Kubernetes CVE-2023-2728: Understanding the NodeRestriction Admission Bypass

NodeRestriction and Its Security Model

The NodeRestriction admission plugin is a fundamental security control in Kubernetes that limits what a kubelet can modify via the API server. The intended model is that a node can only modify objects it owns: its own Node object and the pods scheduled to it. It cannot modify pods on other nodes, cannot modify cluster-scoped resources, and critically, cannot modify pod labels that are used for pod security policy or namespace selector enforcement — because doing so would allow a compromised node to escape its assigned security boundaries.

The Bypass: CVE-2023-2728

CVE-2023-2728 demonstrated that a node could bypass the NodeRestriction label restrictions by modifying pods that were in a terminating state. Kubernetes tracks pod phase separately from the API-level deletion marker, and the NodeRestriction admission plugin's label validation logic did not correctly apply restrictions to pods in the terminating phase. A compromised kubelet could modify security-relevant labels on terminating pods, potentially affecting policy enforcement decisions made while the pod was winding down.

The vulnerability was fixed in Kubernetes 1.24.14, 1.25.9, 1.26.4, and 1.27.1. Clusters running older minor versions without the backport are still affected.

Impact Assessment

The practical impact depends heavily on how pod labels are used in your cluster's security model:

• Clusters using PodSecurity admission (the replacement for PodSecurityPolicy) are the primary risk surface, since the PSA controller evaluates labels at admission time and pod metadata.
• Clusters using label selectors in NetworkPolicy rules could see a compromised node route traffic through pods that bypass intended network segmentation.
• Service mesh admission — for example, Istio sidecar injection controlled by namespace or pod labels — could be bypassed to prevent security proxy injection.

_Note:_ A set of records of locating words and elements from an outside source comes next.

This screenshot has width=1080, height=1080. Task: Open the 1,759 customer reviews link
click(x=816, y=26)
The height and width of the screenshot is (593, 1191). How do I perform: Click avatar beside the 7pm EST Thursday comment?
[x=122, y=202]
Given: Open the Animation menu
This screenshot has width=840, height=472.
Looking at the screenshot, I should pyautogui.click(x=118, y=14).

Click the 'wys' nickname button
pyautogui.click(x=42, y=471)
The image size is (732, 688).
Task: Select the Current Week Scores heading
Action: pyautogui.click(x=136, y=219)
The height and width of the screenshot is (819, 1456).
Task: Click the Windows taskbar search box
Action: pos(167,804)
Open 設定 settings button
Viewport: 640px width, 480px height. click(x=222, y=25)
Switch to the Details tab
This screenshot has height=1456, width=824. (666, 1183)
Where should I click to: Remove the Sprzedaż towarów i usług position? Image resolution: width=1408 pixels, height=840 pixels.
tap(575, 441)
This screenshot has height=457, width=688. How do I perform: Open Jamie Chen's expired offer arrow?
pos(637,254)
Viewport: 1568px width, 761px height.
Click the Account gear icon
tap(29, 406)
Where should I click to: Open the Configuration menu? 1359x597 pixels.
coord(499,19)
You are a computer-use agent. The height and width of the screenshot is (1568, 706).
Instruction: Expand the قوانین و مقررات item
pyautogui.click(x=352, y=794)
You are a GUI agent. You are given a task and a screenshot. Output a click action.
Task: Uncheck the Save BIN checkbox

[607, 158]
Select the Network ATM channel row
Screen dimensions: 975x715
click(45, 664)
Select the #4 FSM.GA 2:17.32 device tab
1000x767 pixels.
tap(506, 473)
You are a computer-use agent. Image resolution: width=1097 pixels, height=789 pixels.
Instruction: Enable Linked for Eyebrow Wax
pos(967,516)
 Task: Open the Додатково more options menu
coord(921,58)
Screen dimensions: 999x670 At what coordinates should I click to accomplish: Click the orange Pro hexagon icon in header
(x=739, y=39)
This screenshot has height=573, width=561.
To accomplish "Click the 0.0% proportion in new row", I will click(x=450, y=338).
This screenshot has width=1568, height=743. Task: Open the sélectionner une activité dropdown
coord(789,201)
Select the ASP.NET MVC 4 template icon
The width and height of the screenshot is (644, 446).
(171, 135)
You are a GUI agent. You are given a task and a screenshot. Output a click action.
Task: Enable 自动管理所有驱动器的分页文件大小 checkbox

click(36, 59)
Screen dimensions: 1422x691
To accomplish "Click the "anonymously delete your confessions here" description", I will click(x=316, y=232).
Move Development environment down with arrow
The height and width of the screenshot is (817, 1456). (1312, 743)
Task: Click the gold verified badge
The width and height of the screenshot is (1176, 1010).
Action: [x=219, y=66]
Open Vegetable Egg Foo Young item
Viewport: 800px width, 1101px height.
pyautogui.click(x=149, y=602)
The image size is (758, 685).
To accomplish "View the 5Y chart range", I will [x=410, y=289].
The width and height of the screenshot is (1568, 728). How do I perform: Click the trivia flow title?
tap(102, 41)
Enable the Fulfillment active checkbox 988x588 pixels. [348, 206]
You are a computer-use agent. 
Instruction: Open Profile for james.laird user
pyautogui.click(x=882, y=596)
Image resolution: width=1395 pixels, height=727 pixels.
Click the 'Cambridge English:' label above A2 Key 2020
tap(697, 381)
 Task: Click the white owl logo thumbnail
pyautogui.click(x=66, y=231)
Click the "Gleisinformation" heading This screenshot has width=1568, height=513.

Hardening Beyond the Patch

Patching to a fixed version is necessary but not sufficient. A hardened Kubernetes cluster should layer additional controls that reduce the blast radius of any admission control bypass:

• Enable audit logging for all API server requests and alert on NodeRestriction-adjacent operations from kubelet service accounts.
• Use OPA Gatekeeper or Kyverno policies to provide defence-in-depth label protection independent of built-in admission plugins.
• Restrict kubelet RBAC to the minimum required permissions using the Node authorizer and avoid binding cluster-admin to node service accounts.
• Regularly validate that admission plugin configuration matches intended policy using automated configuration auditing.

How OSSeva Helps

OSSeva's Operate service includes Kubernetes configuration auditing that identifies admission plugin gaps, validates NodeRestriction is enabled and correctly configured, and surfaces CVEs affecting your specific minor version. When advisories like CVE-2023-2728 are published, affected clusters appear in your dashboard within hours of the advisory publication.

Conclusion

NodeRestriction bypasses represent a class of Kubernetes vulnerability that is particularly dangerous because they subvert a foundational security assumption. Beyond patching, the correct response is to treat admission control as one layer of a defence-in-depth strategy rather than a single gate, and to audit that strategy continuously rather than at deployment time.